== Assignment ==
Print out each entry below exactly, please.

(Collected data entries)
------------

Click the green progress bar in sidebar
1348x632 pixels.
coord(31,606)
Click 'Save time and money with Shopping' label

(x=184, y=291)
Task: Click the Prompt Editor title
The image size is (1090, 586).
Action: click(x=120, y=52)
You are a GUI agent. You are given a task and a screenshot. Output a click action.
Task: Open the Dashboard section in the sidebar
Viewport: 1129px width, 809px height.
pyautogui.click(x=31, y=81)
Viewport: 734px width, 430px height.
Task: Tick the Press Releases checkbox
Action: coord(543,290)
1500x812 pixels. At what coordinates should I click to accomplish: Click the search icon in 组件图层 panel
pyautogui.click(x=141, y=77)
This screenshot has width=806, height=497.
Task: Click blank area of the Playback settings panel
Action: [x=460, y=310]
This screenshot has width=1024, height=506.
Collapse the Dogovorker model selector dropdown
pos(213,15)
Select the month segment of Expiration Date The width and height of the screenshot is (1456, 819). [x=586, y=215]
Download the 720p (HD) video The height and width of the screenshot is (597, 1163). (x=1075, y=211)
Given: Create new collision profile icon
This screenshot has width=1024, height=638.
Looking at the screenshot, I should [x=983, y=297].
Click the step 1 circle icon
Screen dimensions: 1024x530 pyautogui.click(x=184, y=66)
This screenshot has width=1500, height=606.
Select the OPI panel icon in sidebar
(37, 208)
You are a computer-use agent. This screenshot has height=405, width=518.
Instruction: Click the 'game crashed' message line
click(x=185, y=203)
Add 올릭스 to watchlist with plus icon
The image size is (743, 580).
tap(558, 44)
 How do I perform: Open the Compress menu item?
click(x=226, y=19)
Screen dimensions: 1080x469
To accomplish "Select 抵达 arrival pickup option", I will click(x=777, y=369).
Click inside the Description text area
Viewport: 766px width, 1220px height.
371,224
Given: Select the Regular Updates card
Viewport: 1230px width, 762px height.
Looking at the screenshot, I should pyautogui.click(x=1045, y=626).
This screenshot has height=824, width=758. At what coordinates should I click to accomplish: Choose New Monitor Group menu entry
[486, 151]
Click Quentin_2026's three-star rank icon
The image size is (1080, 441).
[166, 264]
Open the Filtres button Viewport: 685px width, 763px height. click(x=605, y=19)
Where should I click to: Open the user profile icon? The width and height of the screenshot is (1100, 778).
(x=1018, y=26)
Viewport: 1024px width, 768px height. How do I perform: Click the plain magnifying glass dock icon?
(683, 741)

------------

== Answer for the task ==
Click the green progress bar in sidebar
1348x632 pixels.
coord(31,606)
Click 'Save time and money with Shopping' label

(x=184, y=291)
Task: Click the Prompt Editor title
The image size is (1090, 586).
Action: click(x=120, y=52)
You are a GUI agent. You are given a task and a screenshot. Output a click action.
Task: Open the Dashboard section in the sidebar
Viewport: 1129px width, 809px height.
pyautogui.click(x=31, y=81)
Viewport: 734px width, 430px height.
Task: Tick the Press Releases checkbox
Action: coord(543,290)
1500x812 pixels. At what coordinates should I click to accomplish: Click the search icon in 组件图层 panel
pyautogui.click(x=141, y=77)
This screenshot has width=806, height=497.
Task: Click blank area of the Playback settings panel
Action: [x=460, y=310]
This screenshot has width=1024, height=506.
Collapse the Dogovorker model selector dropdown
pos(213,15)
Select the month segment of Expiration Date The width and height of the screenshot is (1456, 819). [x=586, y=215]
Download the 720p (HD) video The height and width of the screenshot is (597, 1163). (x=1075, y=211)
Given: Create new collision profile icon
This screenshot has width=1024, height=638.
Looking at the screenshot, I should [x=983, y=297].
Click the step 1 circle icon
Screen dimensions: 1024x530 pyautogui.click(x=184, y=66)
This screenshot has width=1500, height=606.
Select the OPI panel icon in sidebar
(37, 208)
You are a computer-use agent. This screenshot has height=405, width=518.
Instruction: Click the 'game crashed' message line
click(x=185, y=203)
Add 올릭스 to watchlist with plus icon
The image size is (743, 580).
tap(558, 44)
 How do I perform: Open the Compress menu item?
click(x=226, y=19)
Screen dimensions: 1080x469
To accomplish "Select 抵达 arrival pickup option", I will click(x=777, y=369).
Click inside the Description text area
Viewport: 766px width, 1220px height.
371,224
Given: Select the Regular Updates card
Viewport: 1230px width, 762px height.
Looking at the screenshot, I should pyautogui.click(x=1045, y=626).
This screenshot has height=824, width=758. At what coordinates should I click to accomplish: Choose New Monitor Group menu entry
[486, 151]
Click Quentin_2026's three-star rank icon
The image size is (1080, 441).
[166, 264]
Open the Filtres button Viewport: 685px width, 763px height. click(x=605, y=19)
Where should I click to: Open the user profile icon? The width and height of the screenshot is (1100, 778).
(x=1018, y=26)
Viewport: 1024px width, 768px height. How do I perform: Click the plain magnifying glass dock icon?
(683, 741)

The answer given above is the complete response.